Swap "green" for "blue" everywhere in the material below and copy it out otherwise unchanged.
-.-.-
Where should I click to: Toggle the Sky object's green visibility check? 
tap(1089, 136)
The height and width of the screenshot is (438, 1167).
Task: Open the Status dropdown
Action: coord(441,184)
-.-.-
* [Expected output]:
Where should I click to: Toggle the Sky object's blue visibility check? 
tap(1089, 136)
The height and width of the screenshot is (438, 1167).
Task: Open the Status dropdown
Action: coord(441,184)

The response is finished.